- Born: 21 May 1920 Mortlake, Surrey, England
- Died: 24 November 1998 (aged 78)
- Occupations: Linguist, scholar

Academic background
- Alma mater: Corpus Christi College, Cambridge

Signature
- The name John Chadwick, written in a flowing hand

= John Chadwick =

English classical scholar (1920–1998)

John Chadwick, (21 May 1920 – 24 November 1998) was an English linguist and classical scholar who was most notable for the decipherment, with Michael Ventris, of Linear B.

==Early life, education and wartime service==
John Chadwick was born at 18 Christ Church Road, Mortlake, Surrey, on 21 May 1920, the younger son of Margaret Pamela (née Bray) and Fred Chadwick, civil servant. He was educated at St Paul's School and Corpus Christi College, Cambridge.

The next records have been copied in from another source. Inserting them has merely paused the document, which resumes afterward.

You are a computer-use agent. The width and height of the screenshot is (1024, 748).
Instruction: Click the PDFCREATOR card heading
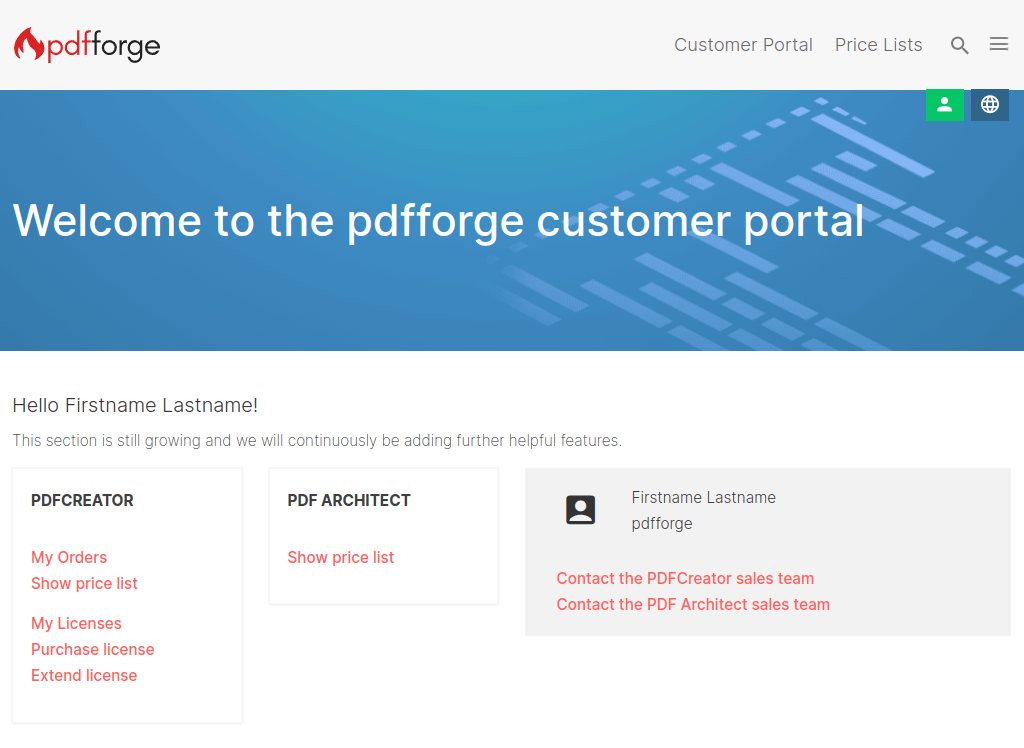pyautogui.click(x=82, y=500)
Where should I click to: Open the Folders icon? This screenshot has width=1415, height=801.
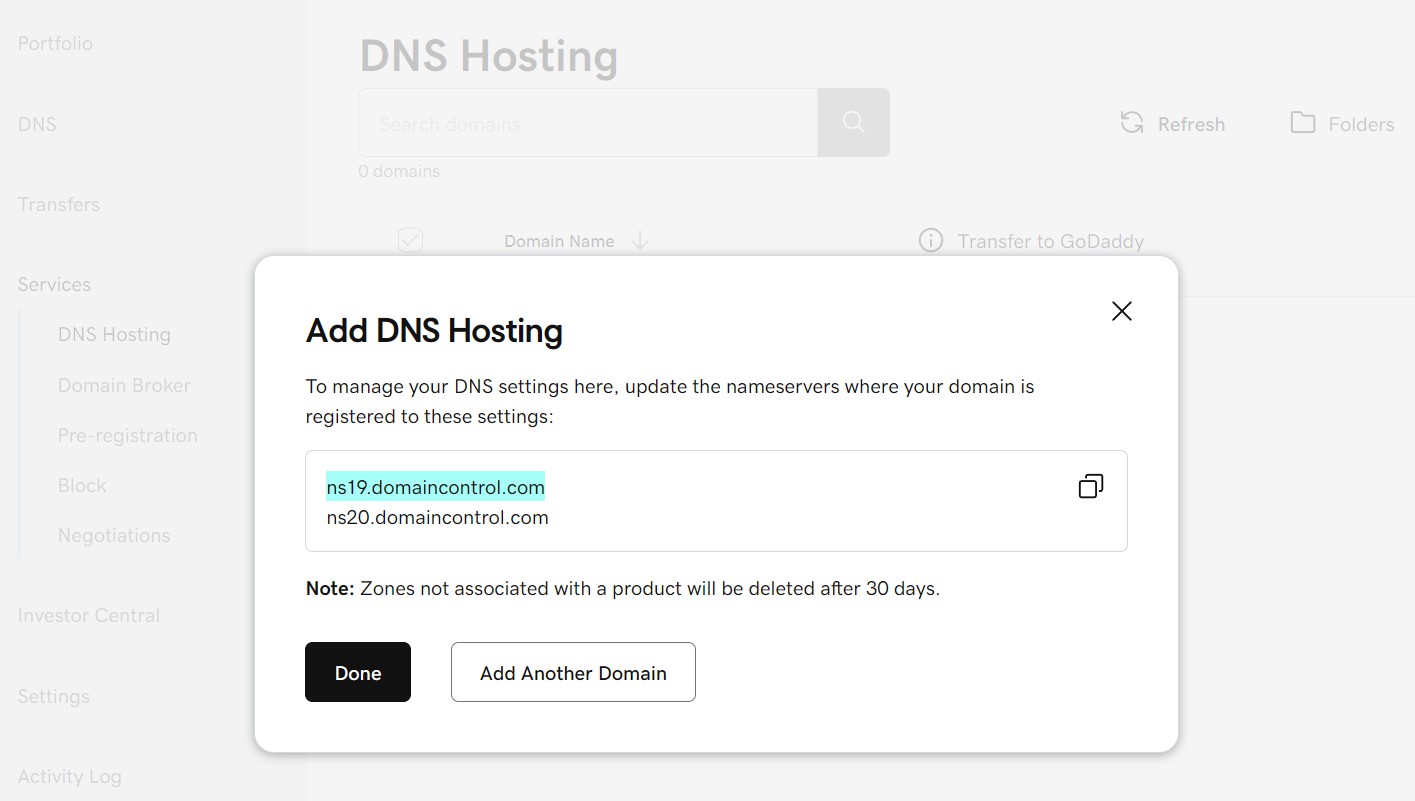[1302, 122]
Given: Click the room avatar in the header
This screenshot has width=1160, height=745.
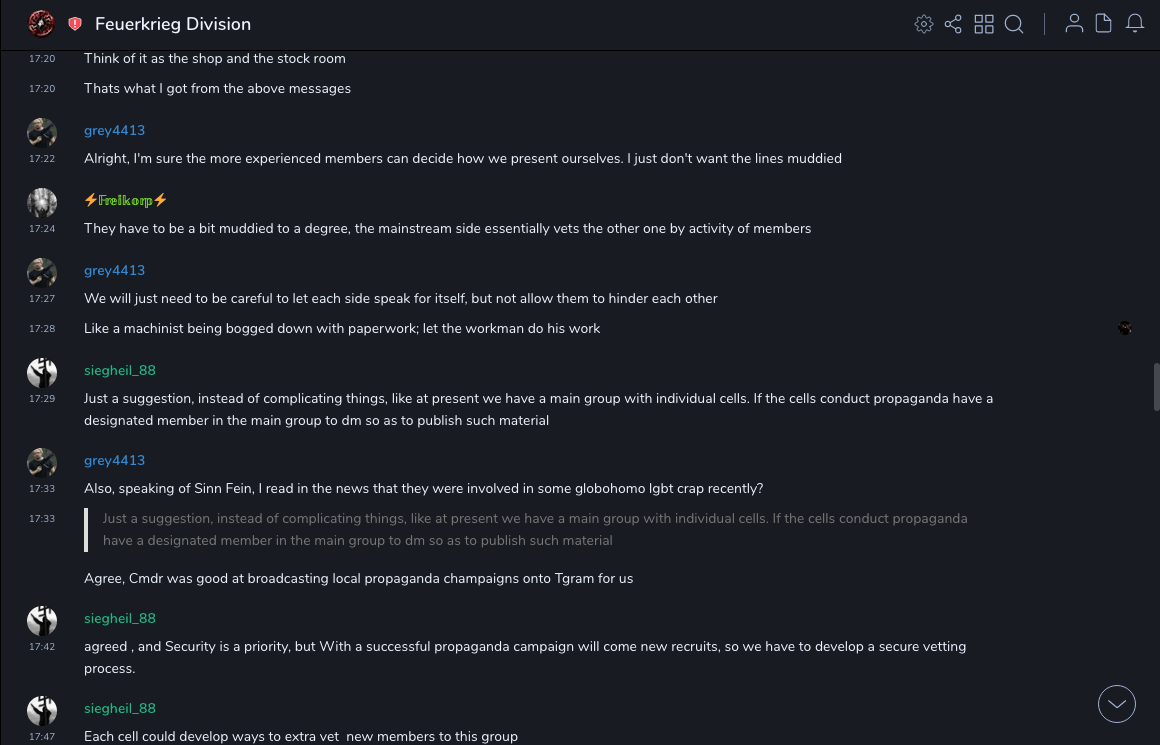Looking at the screenshot, I should [x=41, y=23].
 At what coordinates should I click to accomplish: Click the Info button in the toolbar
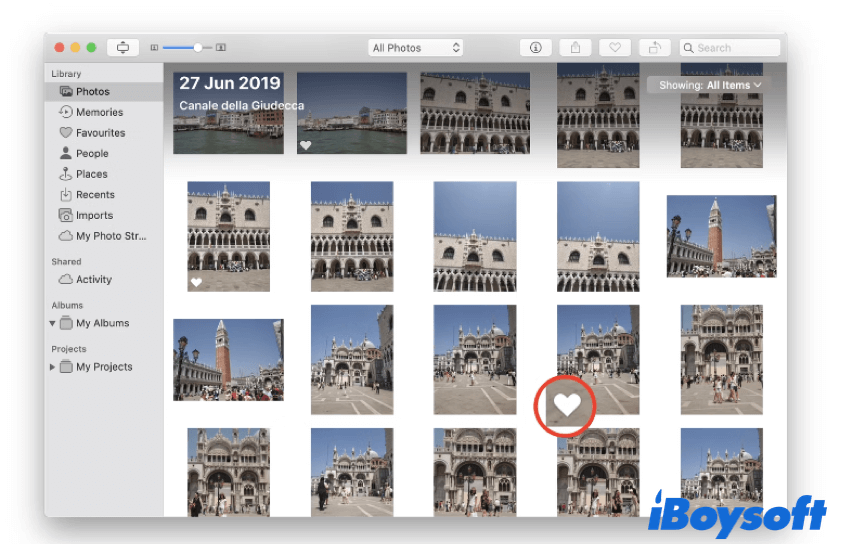coord(536,48)
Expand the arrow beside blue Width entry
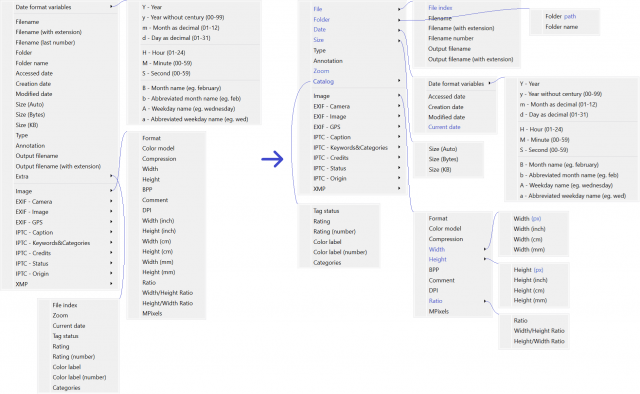Image resolution: width=640 pixels, height=394 pixels. click(x=485, y=249)
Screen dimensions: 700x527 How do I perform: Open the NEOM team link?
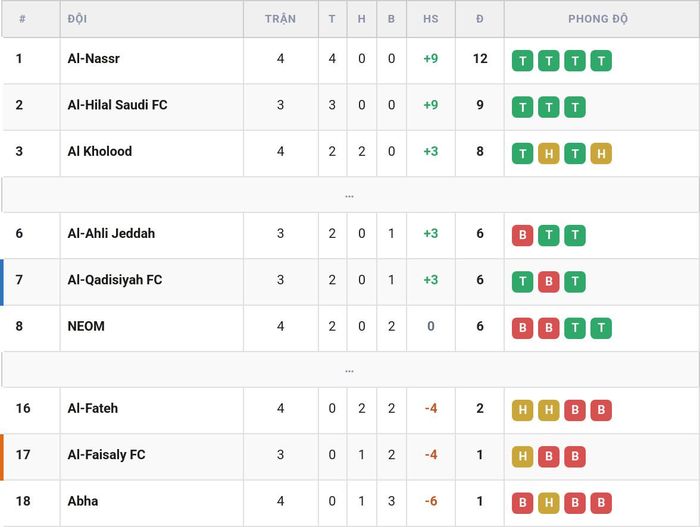(86, 326)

Chadwick volunteered for the Royal Navy in 1940 after completing the first year of his classics course at Cambridge. At first he served in the Mediterranean as an ordinary seaman aboard the light cruiser HMS Coventry and saw action when his ship was torpedoed by an Italian submarine and dive-bombed. In 1942, he was sent ashore at Alexandria for an interview by the Chief of Naval Intelligence and was immediately assigned to intelligence duties in Egypt and promoted to Temporary Sub Lieutenant in the RNVR. Thereafter he worked on Italian codes. Chadwick deduced from some R/T traffic meant to be handled at Bletchley Park that a British submarine had been sunk near Taranto.

In 1944, he was transferred to Bletchley Park ("Station X"), learned Japanese, and worked on reading the encoded messages sent by the Japanese naval representatives in Stockholm and Berlin.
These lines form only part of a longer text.